▸ **Data**:
━━━━
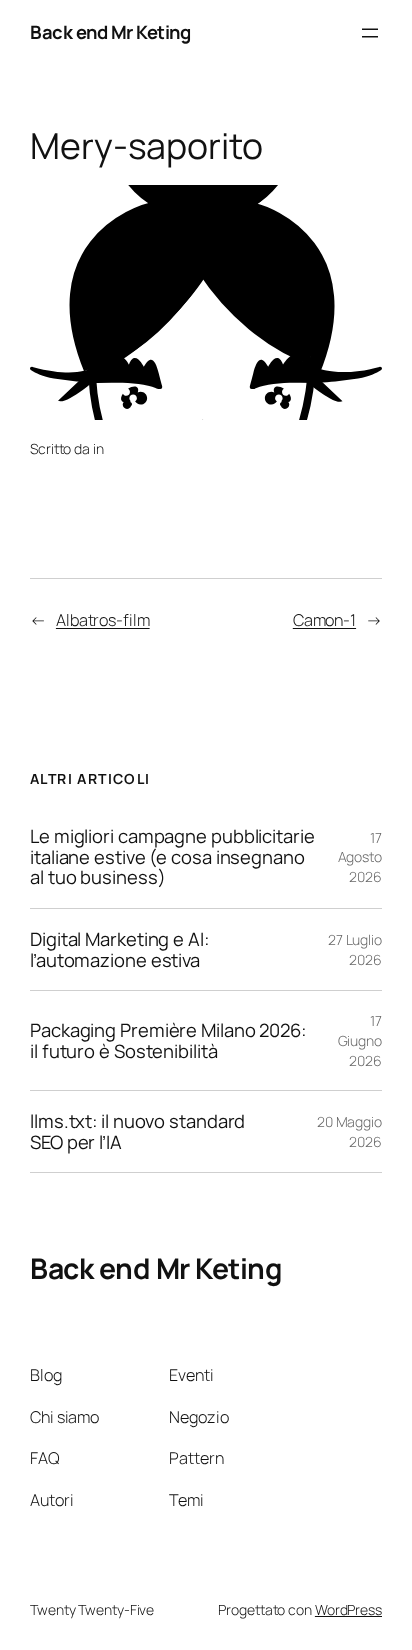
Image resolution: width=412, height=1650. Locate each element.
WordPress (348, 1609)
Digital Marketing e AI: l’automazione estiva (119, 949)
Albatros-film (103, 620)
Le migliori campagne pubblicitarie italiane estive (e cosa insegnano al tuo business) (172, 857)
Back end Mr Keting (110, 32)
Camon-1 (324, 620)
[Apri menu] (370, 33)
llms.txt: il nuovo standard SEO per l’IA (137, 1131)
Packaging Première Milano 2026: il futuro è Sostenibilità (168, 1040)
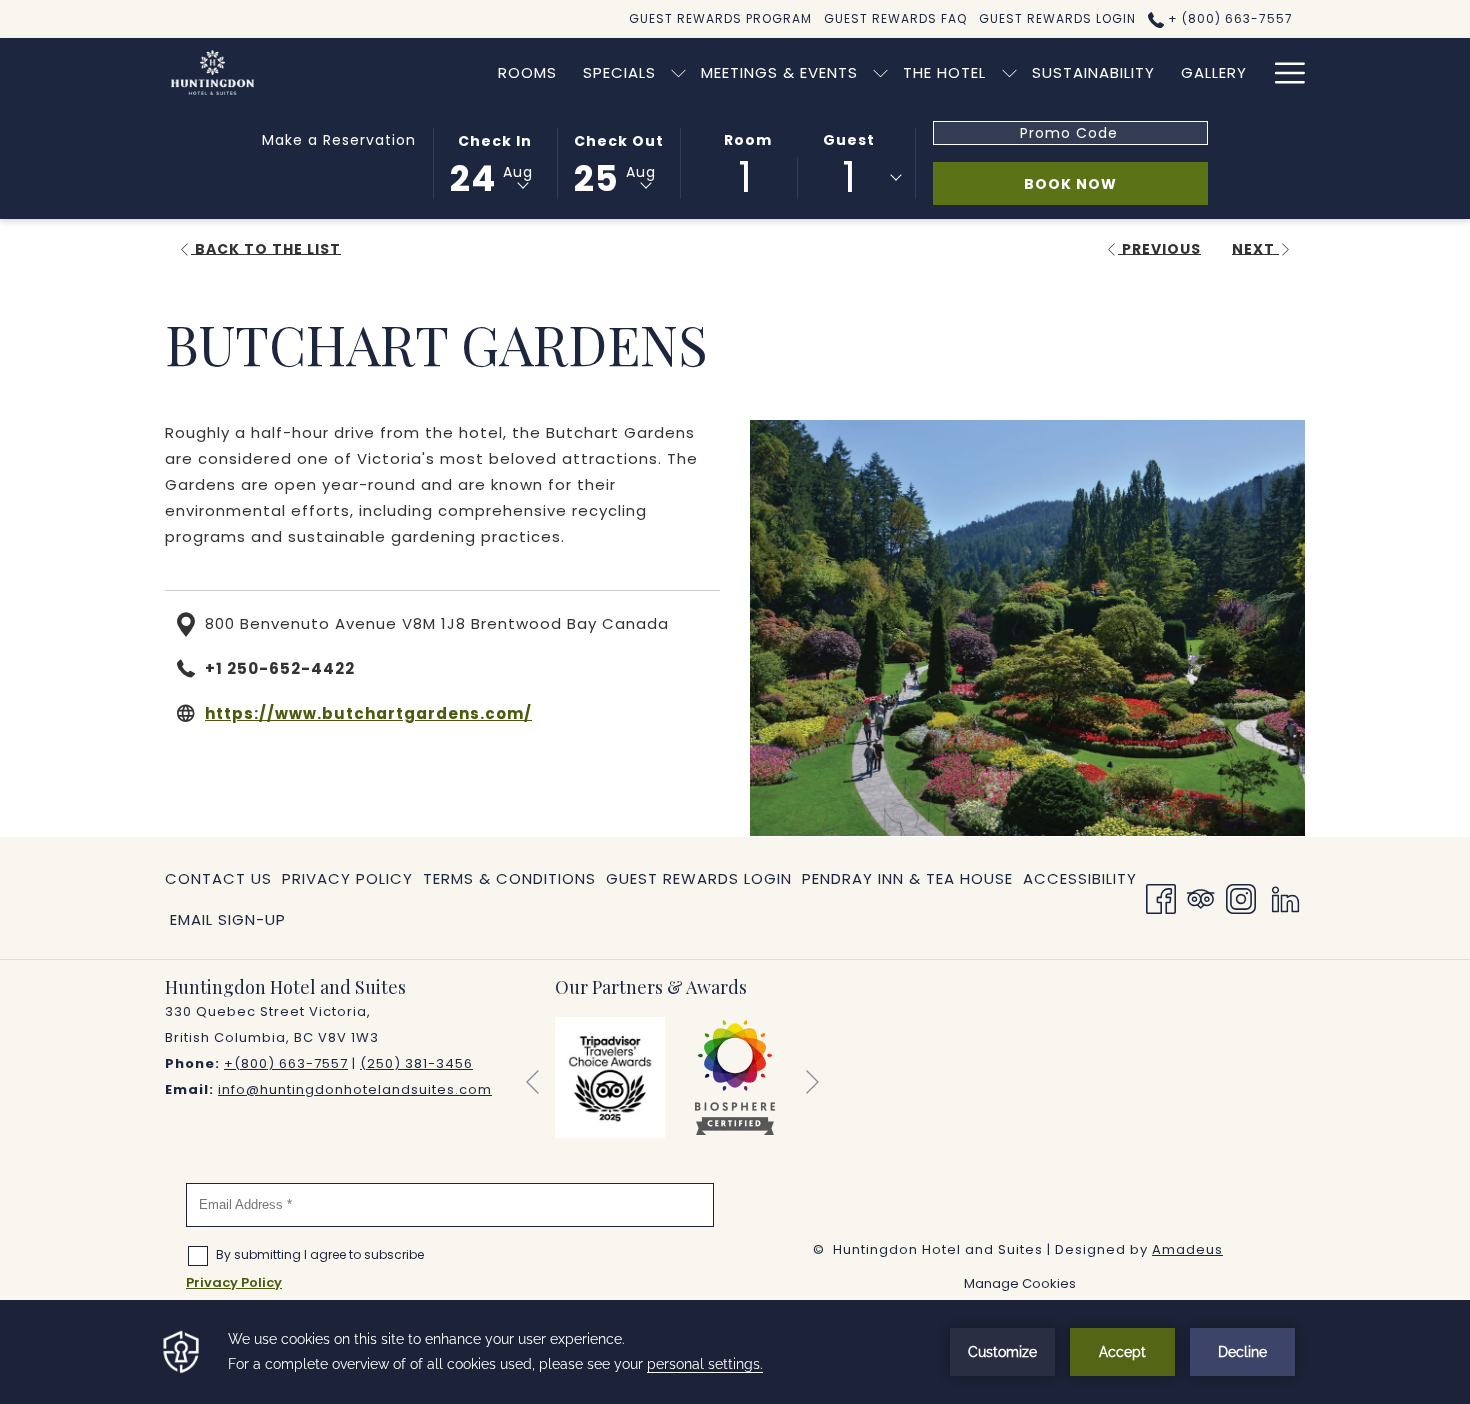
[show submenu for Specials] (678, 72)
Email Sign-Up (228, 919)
━━━━
▸ **Brief**: The copy must include every record exactly and none of the pictures.

▸ **Answer box**:
Image resolution: width=412, height=1650. Locate each element.
WordPress (348, 1609)
Digital Marketing e AI: l’automazione estiva (119, 949)
Albatros-film (103, 620)
Le migliori campagne pubblicitarie italiane estive (e cosa insegnano al tuo business) (172, 857)
Back end Mr Keting (110, 32)
Camon-1 (324, 620)
[Apri menu] (370, 33)
llms.txt: il nuovo standard SEO per l’IA (137, 1131)
Packaging Première Milano 2026: il futuro è Sostenibilità (168, 1040)
[show submenu for Specials] (678, 72)
Email Sign-Up (228, 919)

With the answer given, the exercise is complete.